◆ **What is needed**: Filter the listing below, keeping only the lines with the word "code".

◆ **Data for this exercise**:
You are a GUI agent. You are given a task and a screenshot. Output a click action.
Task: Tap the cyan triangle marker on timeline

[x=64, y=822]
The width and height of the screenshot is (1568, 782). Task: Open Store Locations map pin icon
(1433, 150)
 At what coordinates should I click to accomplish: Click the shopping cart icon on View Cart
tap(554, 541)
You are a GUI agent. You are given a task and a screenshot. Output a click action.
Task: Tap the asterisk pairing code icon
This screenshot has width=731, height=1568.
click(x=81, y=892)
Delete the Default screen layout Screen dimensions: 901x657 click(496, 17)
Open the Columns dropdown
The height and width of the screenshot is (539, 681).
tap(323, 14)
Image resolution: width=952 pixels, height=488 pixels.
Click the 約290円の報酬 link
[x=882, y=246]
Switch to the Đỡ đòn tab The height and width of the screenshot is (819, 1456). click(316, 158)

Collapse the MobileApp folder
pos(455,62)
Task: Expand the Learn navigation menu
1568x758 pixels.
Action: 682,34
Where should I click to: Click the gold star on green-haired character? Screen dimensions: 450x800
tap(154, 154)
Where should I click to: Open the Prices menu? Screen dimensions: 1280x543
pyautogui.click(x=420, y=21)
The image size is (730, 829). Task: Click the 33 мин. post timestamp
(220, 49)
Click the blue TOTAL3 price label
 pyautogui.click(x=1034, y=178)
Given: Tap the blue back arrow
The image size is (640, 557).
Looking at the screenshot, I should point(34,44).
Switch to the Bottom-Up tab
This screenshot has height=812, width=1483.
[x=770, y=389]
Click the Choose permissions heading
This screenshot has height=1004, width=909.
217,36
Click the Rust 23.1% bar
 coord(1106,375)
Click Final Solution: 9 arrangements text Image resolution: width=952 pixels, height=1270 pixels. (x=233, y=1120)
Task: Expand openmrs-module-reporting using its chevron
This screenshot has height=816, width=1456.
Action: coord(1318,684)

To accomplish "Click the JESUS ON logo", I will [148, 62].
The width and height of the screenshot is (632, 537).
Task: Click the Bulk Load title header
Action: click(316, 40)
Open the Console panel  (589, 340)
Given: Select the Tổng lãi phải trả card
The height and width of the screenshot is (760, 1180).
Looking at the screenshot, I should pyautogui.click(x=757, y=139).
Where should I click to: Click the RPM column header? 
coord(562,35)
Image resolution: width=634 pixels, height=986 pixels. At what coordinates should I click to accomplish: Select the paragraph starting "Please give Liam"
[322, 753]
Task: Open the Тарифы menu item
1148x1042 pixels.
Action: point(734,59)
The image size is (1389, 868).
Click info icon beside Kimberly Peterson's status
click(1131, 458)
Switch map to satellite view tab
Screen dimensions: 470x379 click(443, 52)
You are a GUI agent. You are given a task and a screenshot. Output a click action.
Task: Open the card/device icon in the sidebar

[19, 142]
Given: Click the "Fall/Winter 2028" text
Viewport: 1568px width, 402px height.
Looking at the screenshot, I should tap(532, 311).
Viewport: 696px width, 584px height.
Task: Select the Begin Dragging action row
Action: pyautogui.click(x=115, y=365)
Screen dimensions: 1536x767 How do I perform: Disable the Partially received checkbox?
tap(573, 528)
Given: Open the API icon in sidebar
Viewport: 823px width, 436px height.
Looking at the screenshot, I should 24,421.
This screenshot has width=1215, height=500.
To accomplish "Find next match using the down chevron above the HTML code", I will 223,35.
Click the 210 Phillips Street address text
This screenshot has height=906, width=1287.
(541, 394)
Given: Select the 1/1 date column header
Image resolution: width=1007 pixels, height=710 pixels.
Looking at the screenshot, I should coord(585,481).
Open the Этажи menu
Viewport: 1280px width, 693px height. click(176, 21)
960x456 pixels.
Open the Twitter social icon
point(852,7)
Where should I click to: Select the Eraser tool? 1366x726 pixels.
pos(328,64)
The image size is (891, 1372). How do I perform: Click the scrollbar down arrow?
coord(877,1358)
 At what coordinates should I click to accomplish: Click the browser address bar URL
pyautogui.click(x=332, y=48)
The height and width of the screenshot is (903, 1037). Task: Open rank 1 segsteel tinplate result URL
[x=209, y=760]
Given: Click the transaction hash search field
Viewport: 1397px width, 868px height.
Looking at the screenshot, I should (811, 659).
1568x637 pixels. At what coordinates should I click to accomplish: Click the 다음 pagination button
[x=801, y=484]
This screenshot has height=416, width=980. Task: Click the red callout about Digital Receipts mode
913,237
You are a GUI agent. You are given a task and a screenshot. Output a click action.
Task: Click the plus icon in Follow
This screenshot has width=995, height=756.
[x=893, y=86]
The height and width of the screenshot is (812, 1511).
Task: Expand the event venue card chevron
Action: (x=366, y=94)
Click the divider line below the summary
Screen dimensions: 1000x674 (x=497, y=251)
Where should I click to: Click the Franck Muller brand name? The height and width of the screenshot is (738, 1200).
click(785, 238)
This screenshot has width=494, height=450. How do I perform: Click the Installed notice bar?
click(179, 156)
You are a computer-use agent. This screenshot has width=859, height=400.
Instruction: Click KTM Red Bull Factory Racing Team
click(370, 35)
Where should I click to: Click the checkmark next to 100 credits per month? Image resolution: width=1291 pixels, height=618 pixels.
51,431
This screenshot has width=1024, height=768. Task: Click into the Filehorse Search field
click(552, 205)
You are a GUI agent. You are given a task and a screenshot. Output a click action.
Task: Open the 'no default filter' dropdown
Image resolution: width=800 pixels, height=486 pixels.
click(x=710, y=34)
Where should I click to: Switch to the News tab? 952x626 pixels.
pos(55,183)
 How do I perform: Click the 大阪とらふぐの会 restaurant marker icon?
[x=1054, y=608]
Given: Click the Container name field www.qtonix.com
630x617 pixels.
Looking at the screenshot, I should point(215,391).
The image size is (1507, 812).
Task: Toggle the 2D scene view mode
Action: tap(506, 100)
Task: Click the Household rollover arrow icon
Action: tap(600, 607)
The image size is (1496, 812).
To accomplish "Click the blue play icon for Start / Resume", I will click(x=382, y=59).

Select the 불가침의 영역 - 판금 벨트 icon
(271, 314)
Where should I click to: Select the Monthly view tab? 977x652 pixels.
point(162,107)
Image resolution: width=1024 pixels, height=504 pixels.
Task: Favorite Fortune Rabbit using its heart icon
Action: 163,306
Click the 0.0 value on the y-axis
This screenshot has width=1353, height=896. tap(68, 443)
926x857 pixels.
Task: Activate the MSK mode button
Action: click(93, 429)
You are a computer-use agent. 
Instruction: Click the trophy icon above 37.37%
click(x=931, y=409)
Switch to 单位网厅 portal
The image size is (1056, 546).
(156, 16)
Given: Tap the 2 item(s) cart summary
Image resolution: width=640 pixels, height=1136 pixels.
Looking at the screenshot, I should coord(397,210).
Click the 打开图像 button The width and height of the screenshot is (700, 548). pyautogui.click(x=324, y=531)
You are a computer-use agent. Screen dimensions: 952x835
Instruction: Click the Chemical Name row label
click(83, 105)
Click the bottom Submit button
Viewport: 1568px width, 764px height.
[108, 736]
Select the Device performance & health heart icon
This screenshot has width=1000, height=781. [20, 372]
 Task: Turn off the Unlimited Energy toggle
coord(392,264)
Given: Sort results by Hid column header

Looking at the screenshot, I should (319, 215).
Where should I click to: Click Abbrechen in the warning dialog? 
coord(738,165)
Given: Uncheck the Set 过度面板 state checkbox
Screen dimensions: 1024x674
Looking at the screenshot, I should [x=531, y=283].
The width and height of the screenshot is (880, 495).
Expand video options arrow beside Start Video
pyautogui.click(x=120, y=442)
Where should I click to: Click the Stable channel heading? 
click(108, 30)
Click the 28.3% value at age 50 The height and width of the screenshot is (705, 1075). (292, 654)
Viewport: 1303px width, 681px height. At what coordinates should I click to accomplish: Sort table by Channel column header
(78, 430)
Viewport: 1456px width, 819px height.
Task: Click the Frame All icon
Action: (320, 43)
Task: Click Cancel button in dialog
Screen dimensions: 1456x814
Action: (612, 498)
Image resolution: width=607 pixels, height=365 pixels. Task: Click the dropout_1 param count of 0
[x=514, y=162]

◆ **Written solution**:
Task: Tap the asterisk pairing code icon
To accomplish "Find next match using the down chevron above the HTML code", I will 223,35.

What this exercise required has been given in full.